Photo of Dr. Ott

David E. Ott, Ph.D.

Retrovirus-Cell Interaction Section

ACVP cellular proteins in HIV-1 database
This ACVP website catalogs the cellular proteins found in HIV-1 virions and contains recent protocols for subtilisin digestion and CD45 immunoaffinity depletion.

SAIC-Frederick, Inc.
Frederick National Laboratory for Cancer Research
Building 535, Suite 415/433
Frederick, MD 21702-1201

Tel: 301-846-5723/5986
Fax: 301-846-7119
Email: ottde@mail.nih.gov

Biography

Dr. Ott received his Ph.D. in molecular biology in 1987 from the State University of New York at Stony Brook. He began studying retroviruses as a postdoctoral fellow in the laboratory of Dr. Alan Rein at the Frederick National Laboratory for Cancer Research.

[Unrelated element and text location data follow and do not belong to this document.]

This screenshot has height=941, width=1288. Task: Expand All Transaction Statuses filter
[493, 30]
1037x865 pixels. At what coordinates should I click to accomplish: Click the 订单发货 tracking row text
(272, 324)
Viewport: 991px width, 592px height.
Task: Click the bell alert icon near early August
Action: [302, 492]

After working on retroviral-mediated human gene therapy in private industry, Dr. Ott joined the AIDS and Cancer Virus Program in 1993 and was named the head of the Retrovirus-Cell Interaction Section in 1999.

Research Description

The Retrovirus-Cell Interaction Section seeks to study HIV-1 assembly from the perspective of both the virus and the cell. While retroviral structural proteins can assemble in vitro into particles, cellular proteins and components such as host RNAs and membranes play critical roles within the cell during viral assembly, release, and infection. To better understand the host cell contribution to HIV-1 biology, we examine the interactions between cellular components and HIV-1 during virion assembly and their impact on the assembly process and viral replication using a variety of methods. A second project in our Section uses retroviral vectors to engineer T cells and pursue HIV/SIV biology and immunology questions, especially examining the basis of differential infection susceptibility of CD4+ T cells and the role of T cells in suppression of viral replication in the rhesus macaque/SIV model system.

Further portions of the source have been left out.